Alessandro Laviano, Alessio Molfino, Serena Rianda and Filippo Rossi Fanelli Pages 4749 - 4754 ( 6 )
The growth hormone secretagogue receptor (GHS-R) is a component of the ghrelin signaling pathway and is involved in mediating the pleiotropic effects of ghrelin. Two isoforms have been identified, but only GHS-R1a binds with acyl ghrelin and transduces its message. However, the inactive variant of GHS-R, GHS-R1b, appears to play a critical role in modulating the activity of GHS-R1a by forming heterodimeric complexes which attenuates trafficking of the active variant to the cell surface. The molecular mechanisms of signal transduction are complex and are specific of the tissues where GHS-R1a is expressed. The potent induction of GH secretion and the stimulation of appetite are the most intensively studied functions of GHS-R1a. However, the tissue distribution of GHS-R1a extends beyond the pituitary and the hypothalamus, and reflects the different biological functions of the ghrelin/GHS-R system. GHS-R1a is also expressed in other brain areas, in the pancreas, adipose tissue, immune cells and cardiovascular system, and modulates learning and memory, glucose and lipid metabolism, inflammatory response and cardiac performance.
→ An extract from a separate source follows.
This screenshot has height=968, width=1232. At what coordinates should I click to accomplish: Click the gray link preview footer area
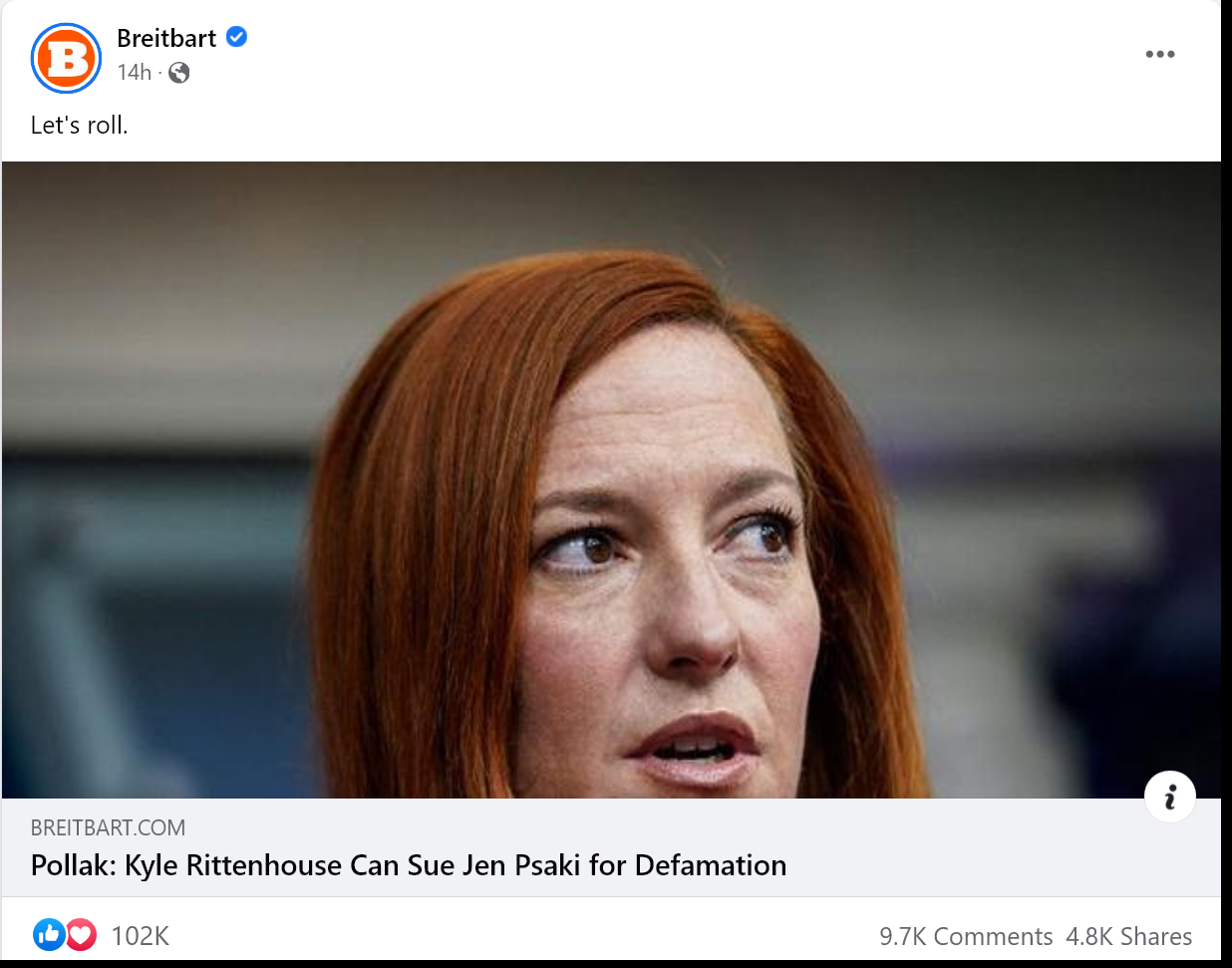tap(611, 847)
The pleiotropic effects of the ghrelin/GHS-R system suggest their exploitation to prevent and treat a number of clinical conditions. Among many other syndromes and diseases, cancer cachexia, aging related cognitive decline, obesity and diabetes may significantly benefit from the use of GHS-R1a agonists or antagonists.
GHS-R1a, GHS-R1b, hypothalamus, ghrelin, GH, appetite, obesity, diabetes, inflammatory response, antagonists.
Department of Clinical Medicine, Sapienza University, viale dell’Universita 37, 00185 Rome, Italy.